April 4 (UPI) -- The Midgett, the U.S. Coast Guard's Legend-class national security cutter, has successfully completed acceptance trials in the Gulf of Mexico.
The Ingalls Shipbuilding division of Huntington Ingalls Industries spent two full days testing the ship's propulsion, electrical, damage control, anchor-handling, small boat operations and combat systems, the company said in a news release Wednesday.
Members of the U.S. Navy's Board of Inspection and Survey were on board during the sea trials.
"The success of these trials is a direct result of the hard work and expertise of our shipbuilders, the INSURV team and our U.S. Coast Guard customer," George S. Jones, Ingalls' vice president of operations, said in a statement. "From the design phase to the ship's delivery, these state-of-the-art vessels perform so well because every member of our team understands the importance of the U.S. Coast Guard in protecting our nation, and they take pride in providing these assets to the service. "

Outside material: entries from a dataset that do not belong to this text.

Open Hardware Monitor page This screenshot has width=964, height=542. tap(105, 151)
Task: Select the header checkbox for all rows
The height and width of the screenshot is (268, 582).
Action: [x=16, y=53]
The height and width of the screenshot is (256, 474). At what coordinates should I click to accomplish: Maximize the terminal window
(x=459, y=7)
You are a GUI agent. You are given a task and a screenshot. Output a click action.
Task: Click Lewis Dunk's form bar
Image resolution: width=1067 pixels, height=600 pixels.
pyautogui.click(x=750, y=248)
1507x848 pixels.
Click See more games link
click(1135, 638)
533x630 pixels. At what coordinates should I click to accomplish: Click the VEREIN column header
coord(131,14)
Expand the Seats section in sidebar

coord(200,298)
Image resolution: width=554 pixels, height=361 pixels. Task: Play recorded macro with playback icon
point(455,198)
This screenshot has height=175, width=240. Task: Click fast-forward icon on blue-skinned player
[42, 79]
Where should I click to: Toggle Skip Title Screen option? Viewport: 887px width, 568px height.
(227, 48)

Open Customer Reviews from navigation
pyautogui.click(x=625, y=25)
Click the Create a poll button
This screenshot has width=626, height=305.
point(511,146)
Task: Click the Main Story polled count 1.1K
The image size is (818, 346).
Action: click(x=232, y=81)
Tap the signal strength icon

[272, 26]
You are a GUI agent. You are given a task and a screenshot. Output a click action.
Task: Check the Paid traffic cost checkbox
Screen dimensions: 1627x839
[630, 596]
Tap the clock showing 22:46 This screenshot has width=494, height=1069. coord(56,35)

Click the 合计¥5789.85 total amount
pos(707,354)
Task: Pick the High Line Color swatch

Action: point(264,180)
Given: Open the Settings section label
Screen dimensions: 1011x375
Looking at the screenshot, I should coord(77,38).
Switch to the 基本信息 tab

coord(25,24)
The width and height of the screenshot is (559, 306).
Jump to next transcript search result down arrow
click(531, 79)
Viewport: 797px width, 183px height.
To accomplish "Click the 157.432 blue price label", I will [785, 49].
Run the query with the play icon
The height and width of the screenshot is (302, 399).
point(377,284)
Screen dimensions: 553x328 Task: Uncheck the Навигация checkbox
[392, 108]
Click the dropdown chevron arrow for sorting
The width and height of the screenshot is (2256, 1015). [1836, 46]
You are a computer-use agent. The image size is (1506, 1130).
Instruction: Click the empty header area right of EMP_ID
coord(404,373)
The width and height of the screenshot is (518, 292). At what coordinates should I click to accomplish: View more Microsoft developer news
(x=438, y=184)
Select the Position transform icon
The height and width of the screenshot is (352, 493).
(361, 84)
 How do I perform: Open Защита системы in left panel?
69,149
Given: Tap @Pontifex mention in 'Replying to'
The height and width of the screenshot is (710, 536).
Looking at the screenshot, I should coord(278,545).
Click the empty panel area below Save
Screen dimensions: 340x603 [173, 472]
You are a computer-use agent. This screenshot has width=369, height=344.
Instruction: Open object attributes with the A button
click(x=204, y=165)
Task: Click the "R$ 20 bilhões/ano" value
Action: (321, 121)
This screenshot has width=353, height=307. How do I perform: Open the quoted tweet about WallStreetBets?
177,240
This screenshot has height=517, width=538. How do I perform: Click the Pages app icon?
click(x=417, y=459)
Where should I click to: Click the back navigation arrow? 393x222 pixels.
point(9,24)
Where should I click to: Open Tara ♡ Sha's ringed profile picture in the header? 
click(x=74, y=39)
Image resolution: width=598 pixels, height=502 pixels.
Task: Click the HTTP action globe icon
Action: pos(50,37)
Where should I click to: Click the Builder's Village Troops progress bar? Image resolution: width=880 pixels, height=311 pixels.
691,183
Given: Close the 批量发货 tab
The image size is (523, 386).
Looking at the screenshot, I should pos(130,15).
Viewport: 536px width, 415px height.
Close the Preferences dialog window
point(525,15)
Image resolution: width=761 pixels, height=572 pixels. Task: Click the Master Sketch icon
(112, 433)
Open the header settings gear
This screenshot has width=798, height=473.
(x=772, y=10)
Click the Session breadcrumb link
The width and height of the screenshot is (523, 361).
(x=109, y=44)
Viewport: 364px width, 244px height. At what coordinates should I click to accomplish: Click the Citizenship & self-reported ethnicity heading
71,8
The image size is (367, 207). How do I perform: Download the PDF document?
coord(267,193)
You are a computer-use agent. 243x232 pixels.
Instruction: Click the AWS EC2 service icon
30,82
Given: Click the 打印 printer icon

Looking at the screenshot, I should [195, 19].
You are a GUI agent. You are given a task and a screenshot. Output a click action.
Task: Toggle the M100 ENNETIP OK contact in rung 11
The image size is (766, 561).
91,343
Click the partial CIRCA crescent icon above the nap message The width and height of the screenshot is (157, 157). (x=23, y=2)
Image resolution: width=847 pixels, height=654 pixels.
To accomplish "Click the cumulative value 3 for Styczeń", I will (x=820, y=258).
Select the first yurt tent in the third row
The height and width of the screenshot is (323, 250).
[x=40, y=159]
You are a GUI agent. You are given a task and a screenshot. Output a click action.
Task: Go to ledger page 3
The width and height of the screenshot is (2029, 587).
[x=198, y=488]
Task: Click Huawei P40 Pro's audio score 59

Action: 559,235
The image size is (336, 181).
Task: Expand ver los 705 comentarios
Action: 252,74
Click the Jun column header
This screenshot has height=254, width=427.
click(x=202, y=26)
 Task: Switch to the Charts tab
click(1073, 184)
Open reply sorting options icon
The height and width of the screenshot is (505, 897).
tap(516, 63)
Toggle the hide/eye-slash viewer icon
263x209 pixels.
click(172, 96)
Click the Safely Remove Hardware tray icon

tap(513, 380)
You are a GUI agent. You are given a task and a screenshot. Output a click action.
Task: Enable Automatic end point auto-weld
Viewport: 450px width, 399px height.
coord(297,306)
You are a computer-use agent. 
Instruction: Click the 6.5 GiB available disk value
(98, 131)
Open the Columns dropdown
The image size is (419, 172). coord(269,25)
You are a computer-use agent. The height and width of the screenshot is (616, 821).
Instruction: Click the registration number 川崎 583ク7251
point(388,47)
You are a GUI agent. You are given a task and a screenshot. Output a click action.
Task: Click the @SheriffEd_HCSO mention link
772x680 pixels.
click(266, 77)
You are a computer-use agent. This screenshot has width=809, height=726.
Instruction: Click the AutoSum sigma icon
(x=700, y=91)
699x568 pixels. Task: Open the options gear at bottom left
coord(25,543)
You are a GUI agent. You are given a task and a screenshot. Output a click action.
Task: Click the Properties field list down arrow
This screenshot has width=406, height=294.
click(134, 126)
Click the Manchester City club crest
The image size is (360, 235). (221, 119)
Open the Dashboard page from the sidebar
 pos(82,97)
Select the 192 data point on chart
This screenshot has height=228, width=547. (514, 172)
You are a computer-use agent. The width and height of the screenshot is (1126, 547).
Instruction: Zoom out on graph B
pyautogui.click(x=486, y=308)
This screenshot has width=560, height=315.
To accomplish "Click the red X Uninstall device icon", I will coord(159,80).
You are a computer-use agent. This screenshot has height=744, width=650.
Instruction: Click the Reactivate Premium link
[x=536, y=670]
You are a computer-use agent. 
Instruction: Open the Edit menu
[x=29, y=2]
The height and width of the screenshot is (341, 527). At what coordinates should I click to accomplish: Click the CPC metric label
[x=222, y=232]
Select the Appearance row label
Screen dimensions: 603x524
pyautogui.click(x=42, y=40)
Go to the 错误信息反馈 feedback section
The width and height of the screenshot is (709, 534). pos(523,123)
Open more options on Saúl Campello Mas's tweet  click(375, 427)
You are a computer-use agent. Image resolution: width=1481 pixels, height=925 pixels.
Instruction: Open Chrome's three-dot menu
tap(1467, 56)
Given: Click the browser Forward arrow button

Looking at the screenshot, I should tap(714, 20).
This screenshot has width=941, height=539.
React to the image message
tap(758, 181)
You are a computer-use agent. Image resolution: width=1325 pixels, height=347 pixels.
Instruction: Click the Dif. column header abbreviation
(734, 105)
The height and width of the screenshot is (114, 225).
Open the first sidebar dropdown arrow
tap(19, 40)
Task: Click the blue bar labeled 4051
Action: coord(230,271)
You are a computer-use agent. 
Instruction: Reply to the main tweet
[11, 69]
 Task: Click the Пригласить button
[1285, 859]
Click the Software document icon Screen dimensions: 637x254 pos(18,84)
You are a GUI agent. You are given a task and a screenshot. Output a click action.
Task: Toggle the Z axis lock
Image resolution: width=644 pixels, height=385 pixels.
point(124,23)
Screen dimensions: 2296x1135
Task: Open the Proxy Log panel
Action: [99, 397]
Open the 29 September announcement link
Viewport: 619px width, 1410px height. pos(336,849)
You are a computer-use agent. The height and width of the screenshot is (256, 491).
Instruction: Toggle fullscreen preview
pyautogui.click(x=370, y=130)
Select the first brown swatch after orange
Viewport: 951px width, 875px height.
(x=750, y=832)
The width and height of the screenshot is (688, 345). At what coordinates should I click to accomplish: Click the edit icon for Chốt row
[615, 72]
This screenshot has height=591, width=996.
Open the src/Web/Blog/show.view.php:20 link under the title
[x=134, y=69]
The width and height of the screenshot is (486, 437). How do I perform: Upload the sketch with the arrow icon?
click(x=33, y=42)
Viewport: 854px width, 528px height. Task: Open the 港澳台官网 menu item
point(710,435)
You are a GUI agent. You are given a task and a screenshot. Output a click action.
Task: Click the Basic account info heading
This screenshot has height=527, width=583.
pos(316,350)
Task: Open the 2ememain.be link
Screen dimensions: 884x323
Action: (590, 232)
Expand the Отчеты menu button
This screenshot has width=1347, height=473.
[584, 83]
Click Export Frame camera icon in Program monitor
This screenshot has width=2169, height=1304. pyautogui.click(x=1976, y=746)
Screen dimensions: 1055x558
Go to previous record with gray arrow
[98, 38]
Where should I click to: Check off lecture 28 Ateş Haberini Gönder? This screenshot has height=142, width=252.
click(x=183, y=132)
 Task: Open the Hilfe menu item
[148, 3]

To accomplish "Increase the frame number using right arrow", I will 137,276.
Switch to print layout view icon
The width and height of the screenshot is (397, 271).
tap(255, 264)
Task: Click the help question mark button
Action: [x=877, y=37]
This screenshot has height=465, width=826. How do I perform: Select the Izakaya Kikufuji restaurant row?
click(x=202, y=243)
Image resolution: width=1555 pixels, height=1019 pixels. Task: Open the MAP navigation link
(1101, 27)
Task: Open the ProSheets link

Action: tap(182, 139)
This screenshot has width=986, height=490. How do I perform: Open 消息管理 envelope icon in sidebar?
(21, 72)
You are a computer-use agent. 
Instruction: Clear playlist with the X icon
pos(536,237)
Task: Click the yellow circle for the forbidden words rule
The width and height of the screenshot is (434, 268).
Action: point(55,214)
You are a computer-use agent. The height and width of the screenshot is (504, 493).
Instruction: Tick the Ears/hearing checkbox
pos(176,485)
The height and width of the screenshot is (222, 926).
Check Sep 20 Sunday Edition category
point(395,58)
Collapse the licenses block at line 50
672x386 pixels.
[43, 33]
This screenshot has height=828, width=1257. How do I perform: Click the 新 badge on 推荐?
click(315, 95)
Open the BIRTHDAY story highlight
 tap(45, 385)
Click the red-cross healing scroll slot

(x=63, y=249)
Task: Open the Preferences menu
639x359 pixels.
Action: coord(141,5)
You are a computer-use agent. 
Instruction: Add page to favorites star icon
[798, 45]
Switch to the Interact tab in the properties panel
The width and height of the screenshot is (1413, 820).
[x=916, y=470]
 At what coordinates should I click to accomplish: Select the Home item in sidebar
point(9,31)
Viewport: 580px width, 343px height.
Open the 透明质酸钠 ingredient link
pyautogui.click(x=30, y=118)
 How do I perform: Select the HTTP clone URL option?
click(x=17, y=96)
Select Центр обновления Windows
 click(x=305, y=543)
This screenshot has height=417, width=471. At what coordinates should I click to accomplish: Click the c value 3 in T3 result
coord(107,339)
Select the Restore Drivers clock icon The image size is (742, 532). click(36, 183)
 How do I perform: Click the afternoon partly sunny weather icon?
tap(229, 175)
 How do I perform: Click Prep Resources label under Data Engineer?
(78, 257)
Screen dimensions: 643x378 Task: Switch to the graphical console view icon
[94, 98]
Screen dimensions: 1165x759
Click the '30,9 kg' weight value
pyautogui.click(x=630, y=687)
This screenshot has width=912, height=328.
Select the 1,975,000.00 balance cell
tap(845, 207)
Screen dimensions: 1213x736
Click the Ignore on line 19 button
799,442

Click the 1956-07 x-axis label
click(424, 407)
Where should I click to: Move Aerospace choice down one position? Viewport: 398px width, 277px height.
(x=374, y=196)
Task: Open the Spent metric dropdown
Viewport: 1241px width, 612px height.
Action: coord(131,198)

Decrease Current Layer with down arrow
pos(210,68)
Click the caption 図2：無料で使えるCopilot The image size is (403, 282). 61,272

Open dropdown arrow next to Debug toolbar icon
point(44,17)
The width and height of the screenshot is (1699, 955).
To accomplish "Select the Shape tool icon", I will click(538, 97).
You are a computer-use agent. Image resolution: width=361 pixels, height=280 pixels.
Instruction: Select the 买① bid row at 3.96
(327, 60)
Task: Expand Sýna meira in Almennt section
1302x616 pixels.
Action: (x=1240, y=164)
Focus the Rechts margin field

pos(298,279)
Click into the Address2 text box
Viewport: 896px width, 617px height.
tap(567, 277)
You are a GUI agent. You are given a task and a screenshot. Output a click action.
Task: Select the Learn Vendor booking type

The Midgett, designated as WMSL 757, is the eighth NSC that Ingalls has built for the Coast Guard.
"With the success of these trials, NSC 8 is one step closer to becoming another highly capable, vital asset to the men and women of our Coast Guard," said Derek Murphy, Ingalls' Coast Guard program manager. "Our dedicated NSC team has proven themselves once again, and we could not be more proud of what they have accomplished."
Midgett celebrated its mast stepping on Oct. 25, 2018.
Ingalls plans to deliver the Midgett to the Coast Guard before the end of the year from its shipyard Pascagoula, Miss. The Stone is scheduled for delivery in 2020.
Last December, Ingalls received two fixed-price incentive contracts with a combined value of $931 million to build NSCs 10 and 11.
The NSC 8 honors hundreds of members of the Midgett family who have served in the U.S. Coast Guard and its predecessor services. At least 10 members of the Midgett family earned high honors from the U.S. Coast Guard for lifesaving deeds.
The Midgett will be stationed in Honolulu, according to the Coast Guard. The Kimball arrived in Hawaii on Dec. 22.
The six cutters in operation are the Betholf, Waeche, Stratton and Munroe in Alameda, Calif., and the Hamilton and James in Charleston, S.C.
The 418-foot cutters, which are the largest and most technologically advanced of the Coast Guard's newest classes, replace the 378-foot high endurance cutters, which have been in service since the 1960s, according to the Coast Guard.
The cutters include two MH-65 helicopters.